Hier singen Primadonna und seconda donna, primo uomo und secondo uomo gleichsam um die Wette. Hier in Karlsruhe singen und agieren in diesem Jahr Barocksänger der ersten Garnitur. Hier wird ein Festival der Stimmen angeboten, wie man es in dieser Zusammensetzung höchst selten hört. Max Emanuel Cencic in der Titelrolle des Arminio, Valer Sabadus als Teseo, Vince Yi als secondo uomo in der Rolle des Sigismondo im Arminio. Und die Damen stehen hinter den Counter kaum zurück. Yetzabel Arias Fernández als gleich von zwei Countern umschwärmte Primadonna im Teseo. Layla Claire als Primadonna im Arminio in der Rolle der liebenden und leidenden Tusnelda, die fest zum Ehemann und ‚vaterländischen Helden‘ Arminio steht.
Welche Arien soll man zitieren? Die nur vom Cembalo begleitete Auftrittsarie des Teseo, die Valer Sabadus im Pianissimo singt oder die „Schlummerarie“ der Agilea aus dem vierten Akt oder die bravourösen Rachearien der Medea? Oder die melancholische „Gefängnisarie“, die Cencic als das Lied vom Tode gestaltet. Oder die Bravourarie mit Oboenbegleitung „Quella fiamma“, wie sie der Soprancounter Vince Yi einem geradezu atemlos lauschenden Publikum vorträgt? So, denkt man, muss es wohl zu Händels Lebzeiten geklungen haben – diese Kombination, dieses Ineinander-Übergehen von virtuosem Gesang und nicht minder virtuosem Soloinstrument. Und man ahnt, warum in jener Zeit die Opernstars wie heutige Popstars gehandelt und behandelt wurden.

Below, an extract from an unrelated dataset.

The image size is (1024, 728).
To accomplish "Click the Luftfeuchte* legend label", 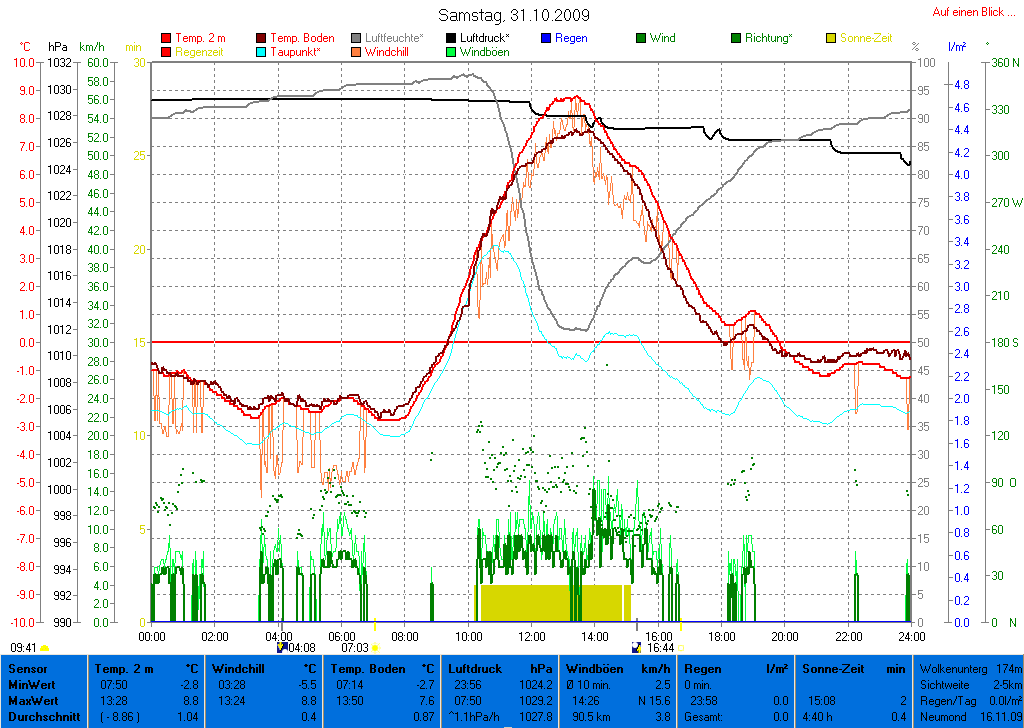I will tap(396, 38).
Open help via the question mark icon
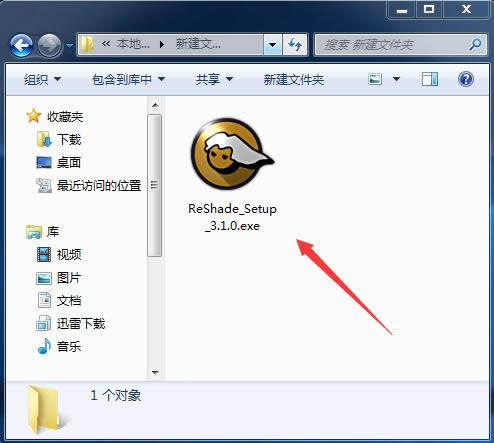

Bei diesem gleichsam unendlichen Reigen von Arien jeglicher Art, bei diesen – sagen wir es in aller Einfachheit: wunderschönen Stimmen, die die Zuhörer geradezu verzaubern, bei dieser Dominanz der Gesangstars, wie wir sie jetzt in Karlsruhe erlebten, hat es die Regie nicht leicht, wird die Inszenierung letztlich zur quantité négligeable. Und dies, obgleich Daniel Pfluger im Teseo und Max Emanuel Cencic (in Personalunion Protagonist und Regisseur) im Arminio über eine durchaus schlüssige Grundkonzeption verfügen. Pfluger begreift Teseo als Zauberoper, Variante des Medea Mythos und als latent tragisch angelegte Dreiecksgeschichte, die, gäbe es nicht das obligatorische lieto fine, tragisch/traurig ausgehen müsste. Doch zugleich lässt er der Imagination des Zuschauers alle Freiheit, das Stück auch als Märchen aus fernen Zeiten oder auch als ‚Theater auf dem Theater‘ zu begreifen, als Theater, das die Zauberin Medea inszeniert.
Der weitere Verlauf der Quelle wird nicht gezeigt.